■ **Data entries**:
_ _ _ _ _ _ _
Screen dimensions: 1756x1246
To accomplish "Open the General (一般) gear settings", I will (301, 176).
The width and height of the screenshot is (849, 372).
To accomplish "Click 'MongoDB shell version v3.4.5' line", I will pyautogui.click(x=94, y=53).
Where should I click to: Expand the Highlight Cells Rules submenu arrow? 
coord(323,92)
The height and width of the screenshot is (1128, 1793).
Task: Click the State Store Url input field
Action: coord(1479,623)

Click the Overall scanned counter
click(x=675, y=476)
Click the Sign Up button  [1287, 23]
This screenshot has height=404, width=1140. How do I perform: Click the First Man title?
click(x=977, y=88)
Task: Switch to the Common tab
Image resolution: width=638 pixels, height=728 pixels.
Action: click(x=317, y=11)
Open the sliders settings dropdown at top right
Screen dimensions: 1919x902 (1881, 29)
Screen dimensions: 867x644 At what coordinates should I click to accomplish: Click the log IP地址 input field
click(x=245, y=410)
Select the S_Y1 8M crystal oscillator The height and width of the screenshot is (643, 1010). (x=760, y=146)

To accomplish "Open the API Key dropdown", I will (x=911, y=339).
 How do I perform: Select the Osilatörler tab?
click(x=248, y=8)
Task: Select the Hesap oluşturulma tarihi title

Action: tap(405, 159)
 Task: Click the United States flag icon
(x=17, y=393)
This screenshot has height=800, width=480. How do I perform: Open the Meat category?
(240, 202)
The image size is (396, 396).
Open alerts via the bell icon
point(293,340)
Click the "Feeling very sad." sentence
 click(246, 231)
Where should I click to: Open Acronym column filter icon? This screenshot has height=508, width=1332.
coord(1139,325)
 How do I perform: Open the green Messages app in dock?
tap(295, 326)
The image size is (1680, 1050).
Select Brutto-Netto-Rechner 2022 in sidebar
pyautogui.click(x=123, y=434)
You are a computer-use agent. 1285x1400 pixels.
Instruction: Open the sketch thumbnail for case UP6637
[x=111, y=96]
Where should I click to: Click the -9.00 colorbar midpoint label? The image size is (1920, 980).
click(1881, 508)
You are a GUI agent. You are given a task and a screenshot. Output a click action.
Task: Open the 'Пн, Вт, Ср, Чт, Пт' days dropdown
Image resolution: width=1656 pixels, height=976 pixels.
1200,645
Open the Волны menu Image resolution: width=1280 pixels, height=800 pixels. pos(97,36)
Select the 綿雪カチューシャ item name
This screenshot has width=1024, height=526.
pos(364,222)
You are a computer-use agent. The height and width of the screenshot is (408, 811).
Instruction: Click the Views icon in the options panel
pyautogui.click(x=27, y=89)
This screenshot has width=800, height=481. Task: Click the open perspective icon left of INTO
_ _ _ _ _ _ _
Only lines containing the string "will" are needed. Pull each of them out of the records above.

■ **Reply**:
To accomplish "Open the General (一般) gear settings", I will (301, 176).
To accomplish "Click 'MongoDB shell version v3.4.5' line", I will pyautogui.click(x=94, y=53).
To accomplish "Open the API Key dropdown", I will (x=911, y=339).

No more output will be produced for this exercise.